Well the two samples added would have to be 12dB over 0dBFS in order to for them to spill over the 24bit signal path. but as they are added in 80bit registers there won’t be any clipping until things are returned to the 24 bit.

Bear in mind that adding the above signals would give a results that has 26 bit resolution. 32bit float means the multiplier bit doesn’t clip but loses the bottom 2 bits, meaning you at laest retain 24 bit resolution

THD+N of course is used to measure analog devices but as you asserted earlier there seems to be something of an “N” factor even with digital. That “N” can also be measured, and I assume, even demonstrated audibly by some sort of null test. My theory is that this difference won’t be heard – it wouldn’t even generate a waveform at all

I would agree it wouldn’t be heard.

I don’t know what bearing this has on the discussion, but since someone mentioned EQ and Compression…

When I recorded my heavy metal version of O Come Emmanuel I used the Kuassa amp simulator to provide the distortion. What I did was record through an outboard pre-amp / compressor > Mackie 1604VLZ3 > M-Audio 2496 > Cubase. But since it’s hard to record any sort of metal without the distortion, I turned on the channel monitoring so that I could hear my playing as it would end up.

What I discovered was that the track had a lot of static on it to the point that Tom Zartler noticed it himself when he offered to help me EQ it.

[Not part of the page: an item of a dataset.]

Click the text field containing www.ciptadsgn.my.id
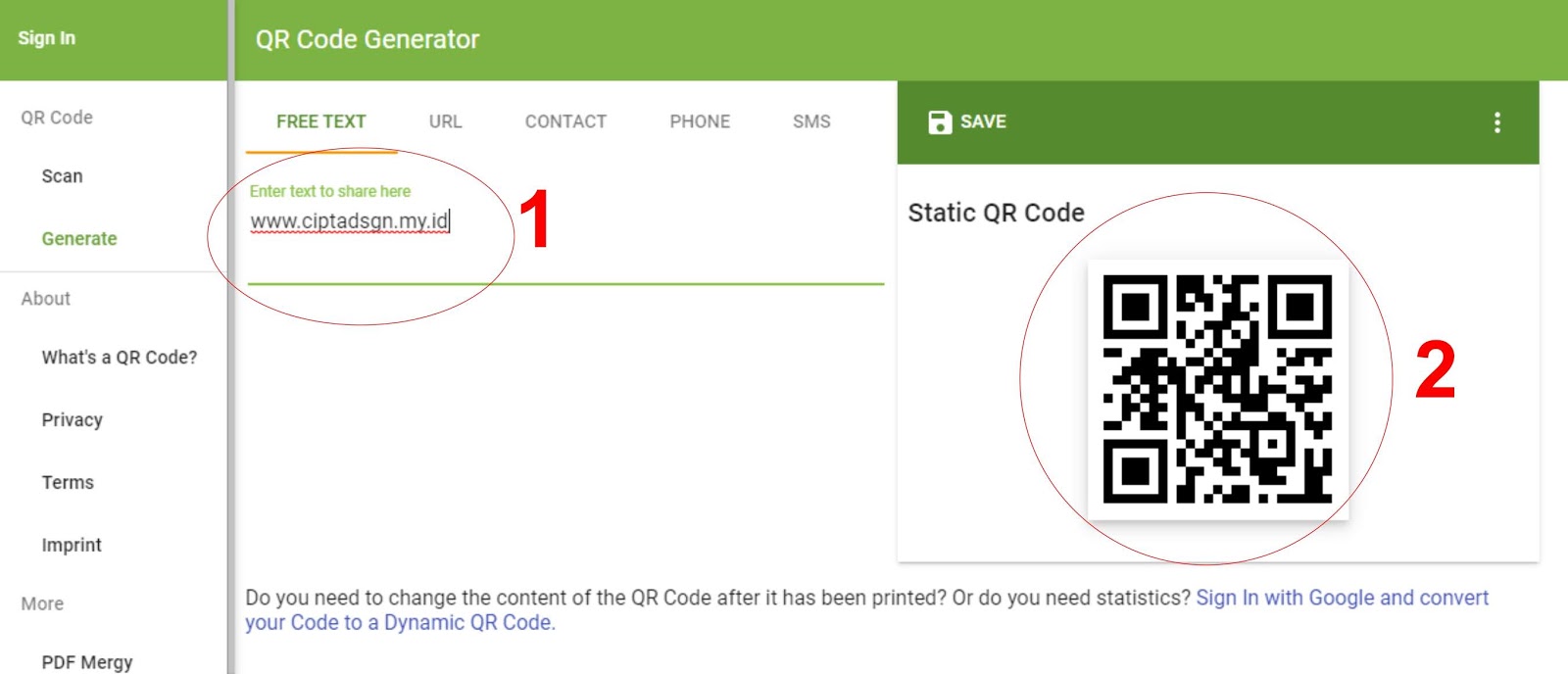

Long story short: this happened on and off, but then it happened again recently. What I discovered was that I was using the stock Limiter on the master bus. When I turned that off the original, undistorted track had no static on it. (So I turned it off and lowered the master bus level for the purpose of recording obviously.)

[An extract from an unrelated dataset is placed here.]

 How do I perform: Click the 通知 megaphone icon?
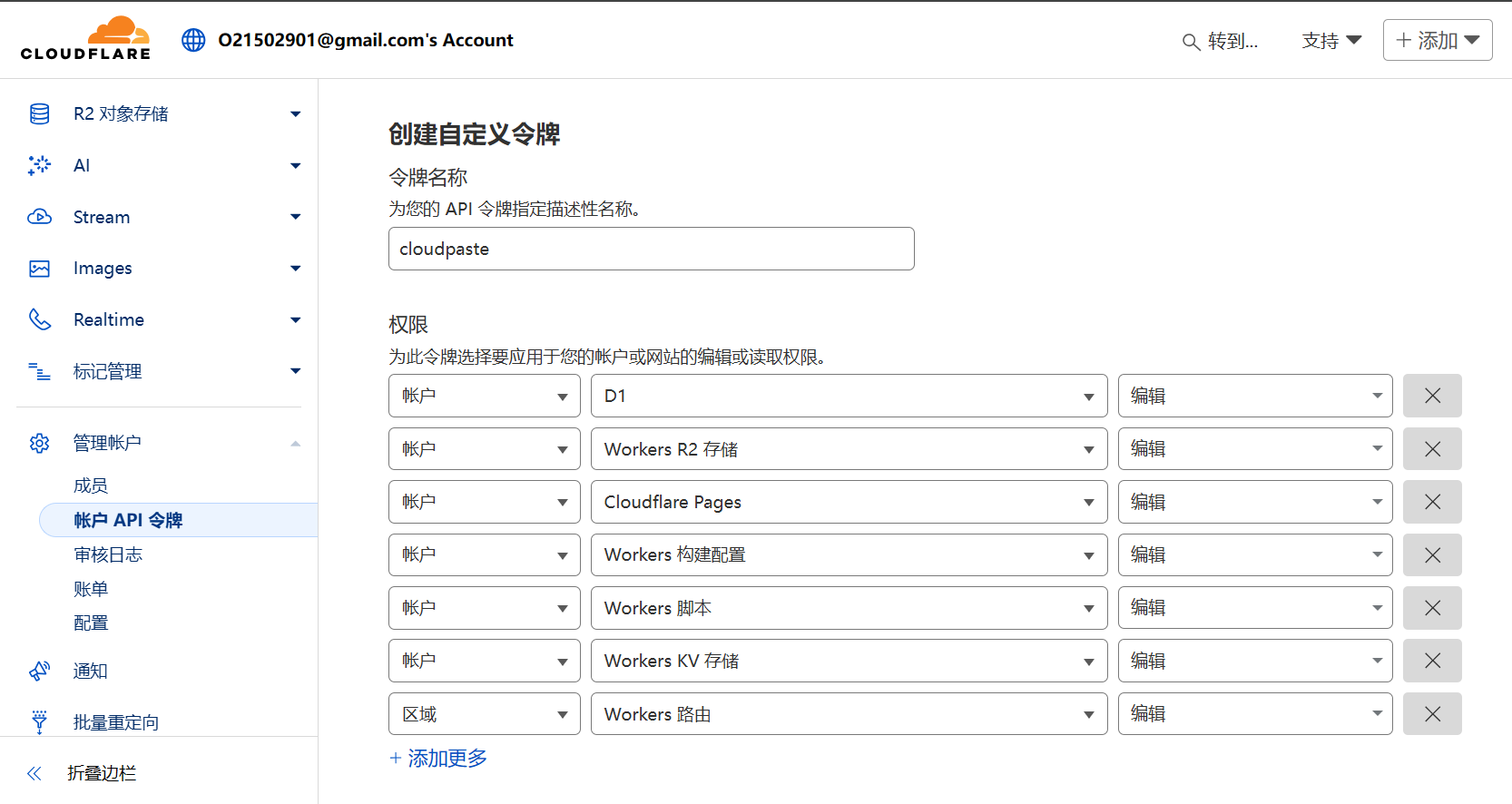point(39,671)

The point is that perhaps there is some issue internally with Cubase with the digital processing such that even the lower order bits are losing precision.

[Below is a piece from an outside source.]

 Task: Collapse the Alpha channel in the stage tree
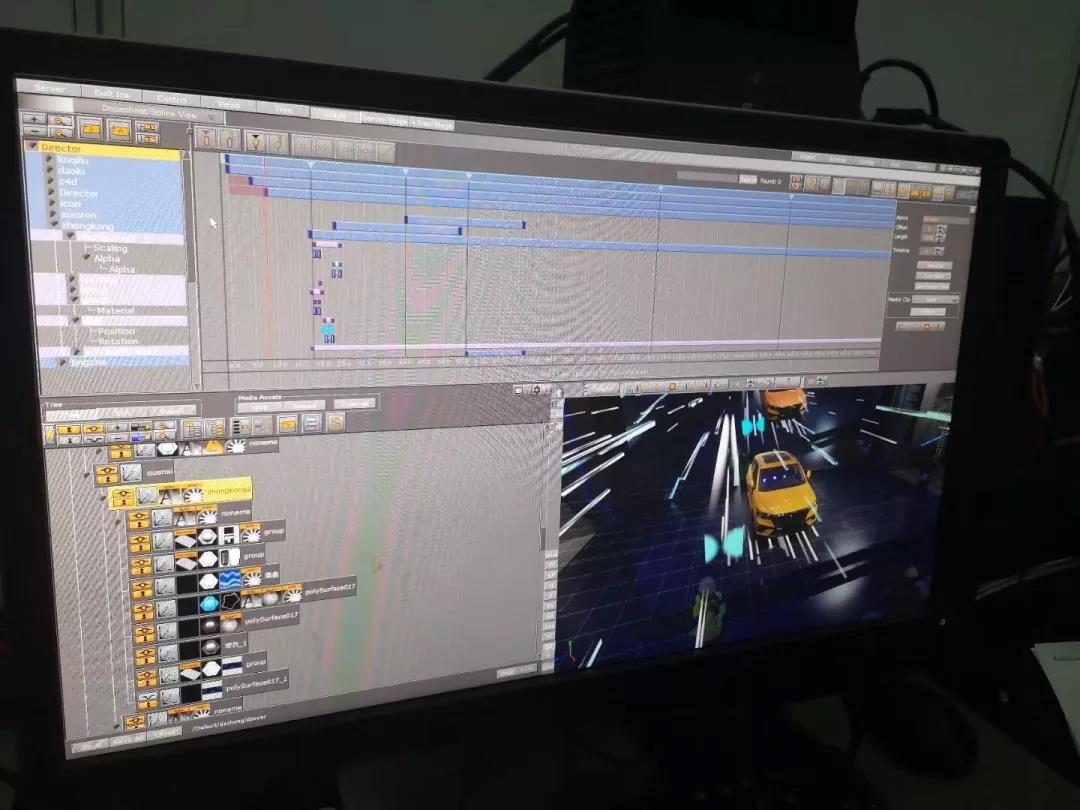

How do you mean ‘static’ - to me static is a random distortion, i.e crackly noise. Loss of bit precision if heard would result in signal dependent distortion.

If so I would put that down to being a bug?

I may be wrong about the steps to reproduce. But if I’m not I’ll try to record an A/B track tomorrow, i.e. play the same line with the limiter on and off with the channel monitoring turned on in both instances. You’ll hear what I’m talking about.

Foolomon: Do you think this bit from the manual (Page 74) supports your questioning whether Cubase loses precision even with lower order bits:

“… switching between linear and musical time base results in a very small loss of precision (introduced by the mathematical operations used for scaling values in the two different formats). Therefore, you should avoid switching repeatedly between the two modes …”.

… or is that a different issue?

Thanks!

Interesting. I was not aware of this caveat in the manual. Until just recently, I had never used musical base, until I had to confine a rubato piece to some semblance of a grid. After I switched the audio tracks to musical base, they didn’t sound the same, and I could hear some “warbling” in the audio. Which bothered me, since the audio is still the same duration as before, only the underlying tempo map had changed

I wouldn’t know. I just thought that my observation was interesting given the current discussion.

Some compressors and limiters will sound distorted if the release time is set too short, this wouldn’t be a bug but by design as some analogue ones do this as well, eg the 1176.

Well this was using the Light Peak Limiting preset. (I still use Cubase 4.52, for reference.)

Does this mean loss of precision of the timings of events, or loss of precision of the digital audio signal

I am quite sure they are talking about event timing. It strongly suggests that internally the raw event time stamp is not kept as part of the event data structure.